Just take care of yourself. And come back when you want to. We’ll miss you. You are a stimulating voice who contributes a lot. And I will miss you particularly, because you really do remind me of myself.
A huge hug —
Kathy
Skylar, It’d be sad if you did not post again.
Please, do come back.
Skylar:
I’m signing off for the night. But I agree with everything Kathleen said above. I cried tonight after what you said, I did take it personally that I disappointed you. But I also felt I shouldn’t have to defend myself here of all places, just like I’ve had to defend myself against the N or S or whatever he is in my life. You must be hurt but you should be so grateful
for the well-deserved love that so many people feel here for you. It’s
ok to give up the drama, it’s ok for me to cry because you struck a nerve,
it’s okay. I wrote something to you that was ‘not nice’ and then didn’t post it – right now I feel like I deserve support and not anything negative from you, not from anyone. Maybe you feel that way, too. You are very smart, maybe too smart for your own good sometimes but don’t get in your own way on this – look at how so many here really love you and miss you here – you
created that and should cherish that and not throw your friends here away.
Persephone,
I’m sorry I hurt you. I was trying to make a point about sticking to your convictions. Please forgive my acerbic tongue. I forgot to tell you how much I appreciated your first post, before the pink elephant commentj.
Kathy, thanks, I’ll never forget you as long as I live. I have your words printed out and they are my anchor. (hug)
Skylar:
God, what a relief…you’re back. I forgive you and your tongue, just go
easy in the future, will you? Have a good night.
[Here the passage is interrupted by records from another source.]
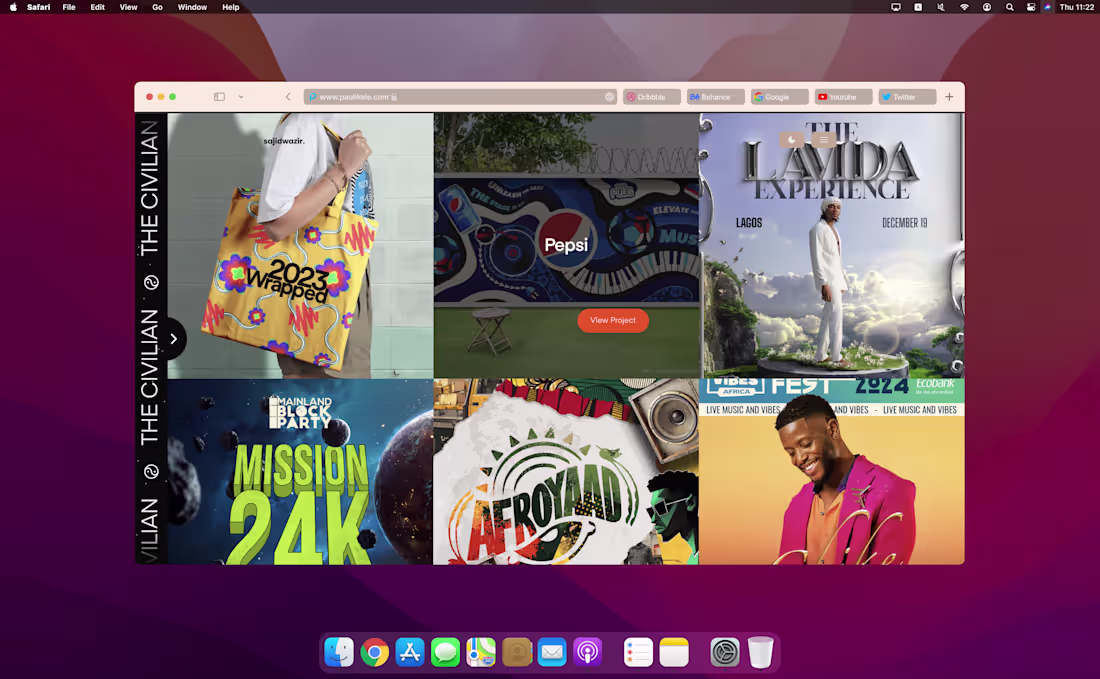
Task: Open Spotlight search from the menu bar
Action: click(x=1008, y=7)
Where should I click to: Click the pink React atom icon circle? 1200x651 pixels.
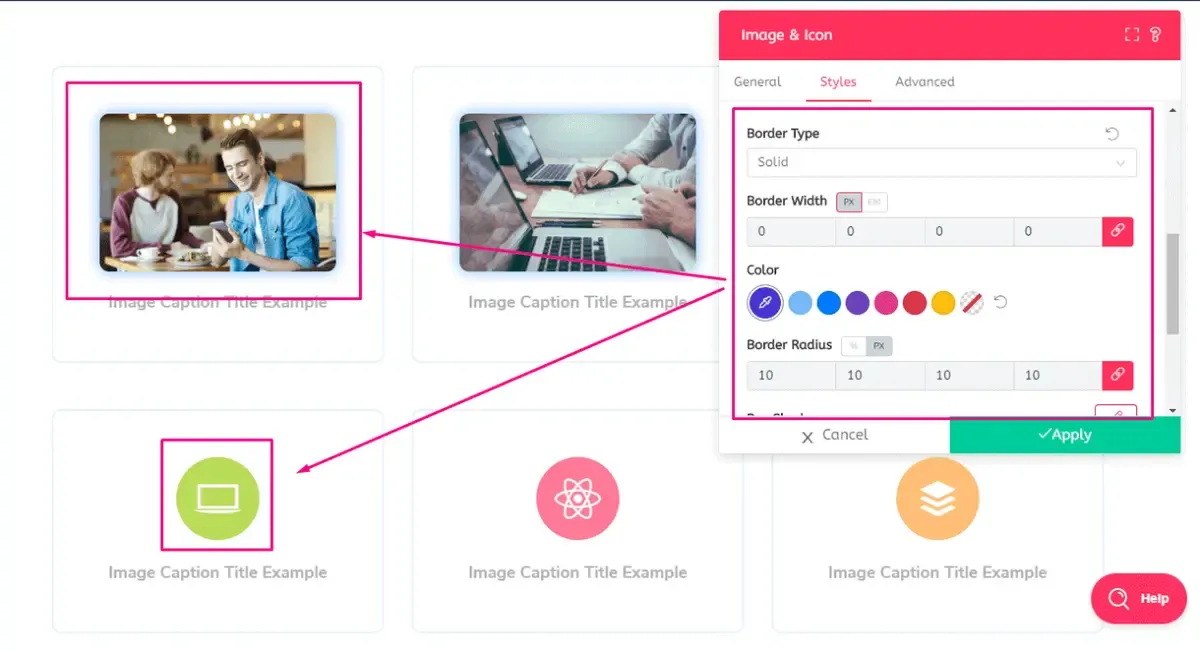coord(578,498)
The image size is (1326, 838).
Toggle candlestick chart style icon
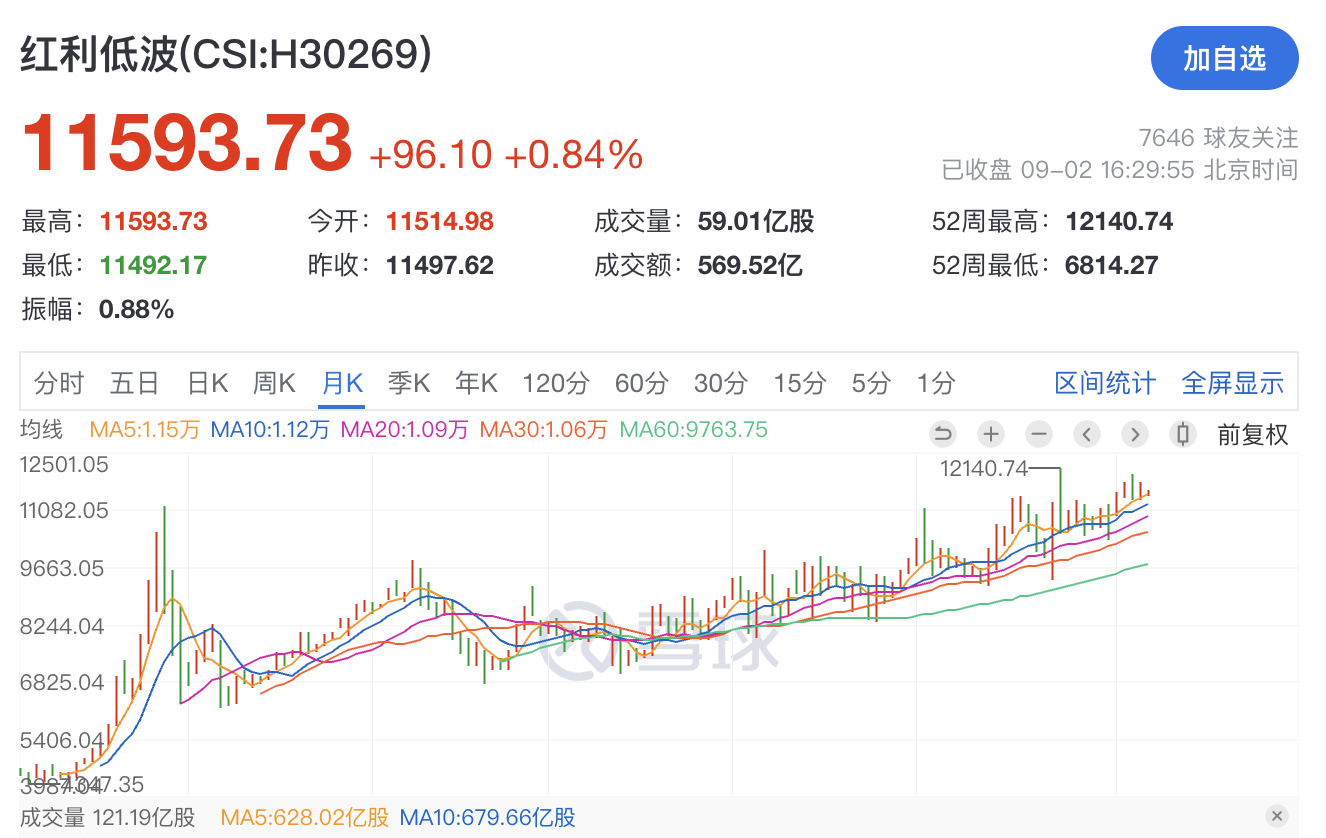point(1183,434)
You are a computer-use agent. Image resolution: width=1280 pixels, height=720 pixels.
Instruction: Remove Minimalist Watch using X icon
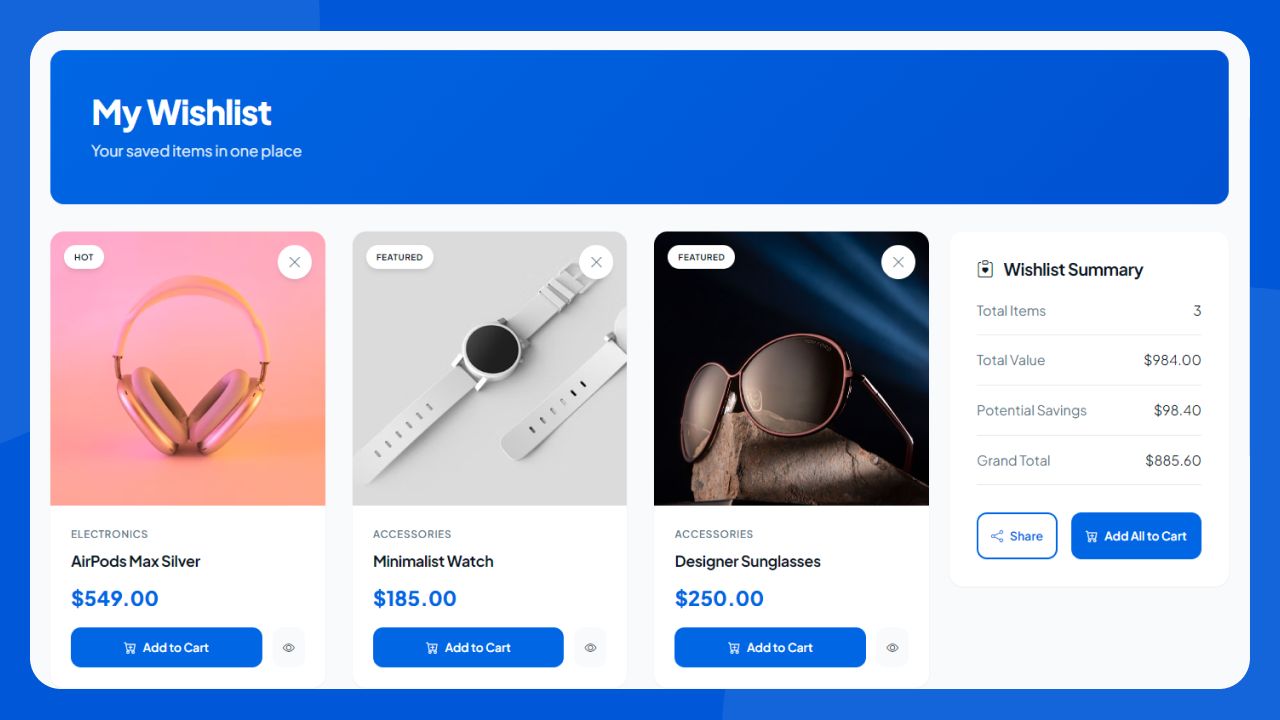pos(596,262)

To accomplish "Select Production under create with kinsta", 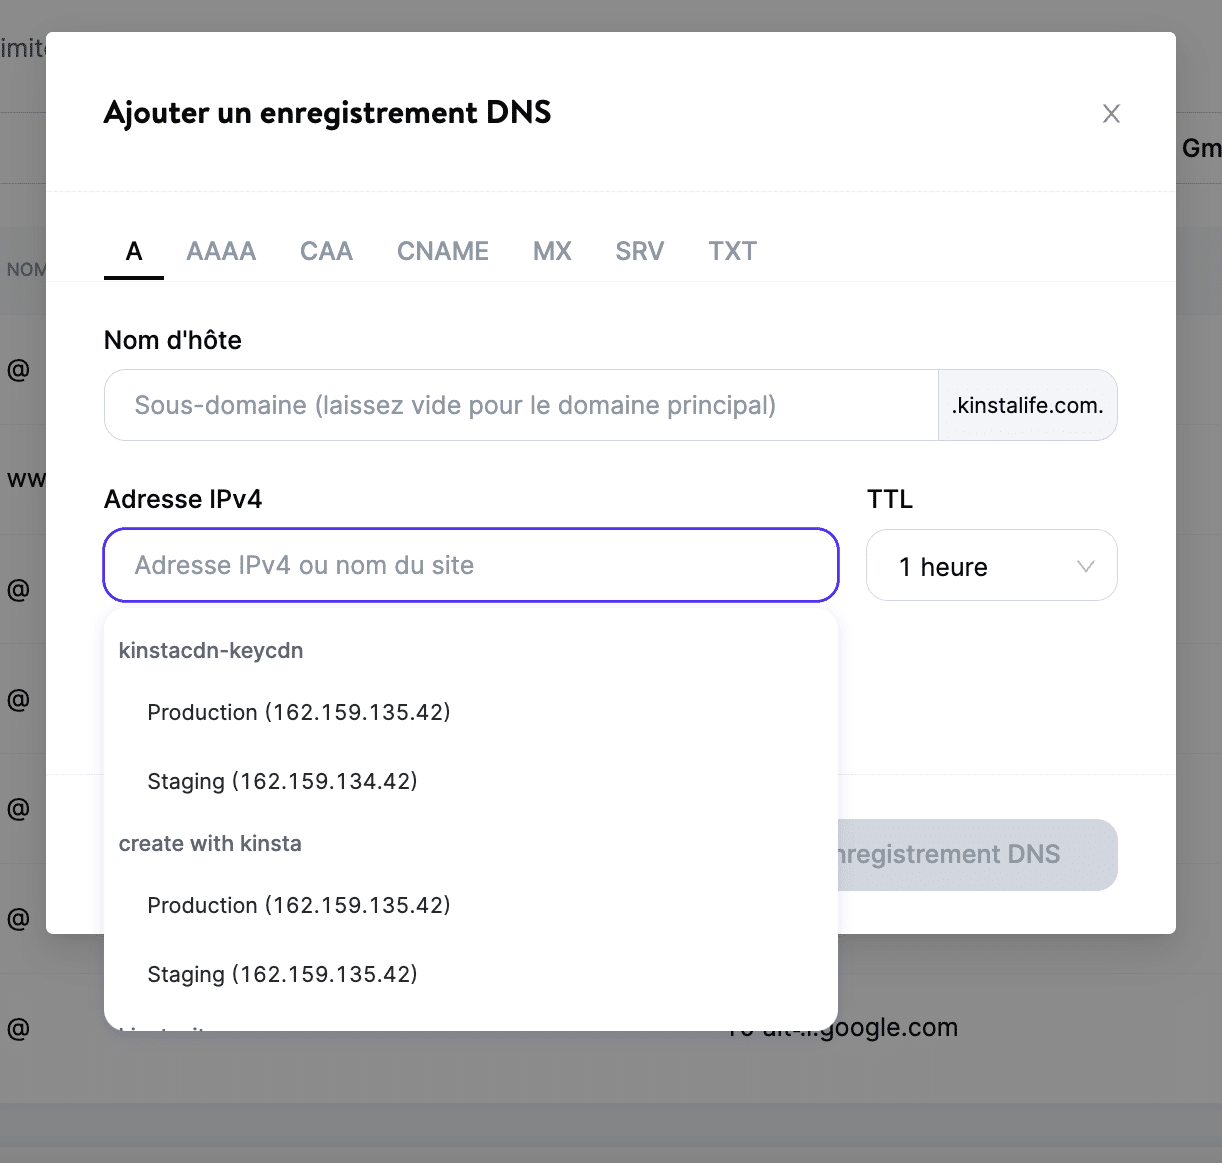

SC, keensight, witsend, PInow,
thanks, for your kindness. I just can’t be me anymore. If I know I’ll get attacked for being frank and honest I can’t be here. So then what is the point? I’ve never been a butt-kisser, I have to really FEEL like kissing someone’s but before I can do it.
I’ll continue my research, but I just can’t post all my findings here if I know I’ll be attacked for it – and it is quite obvious I will be attacked because my research sometimes includes observations in the field.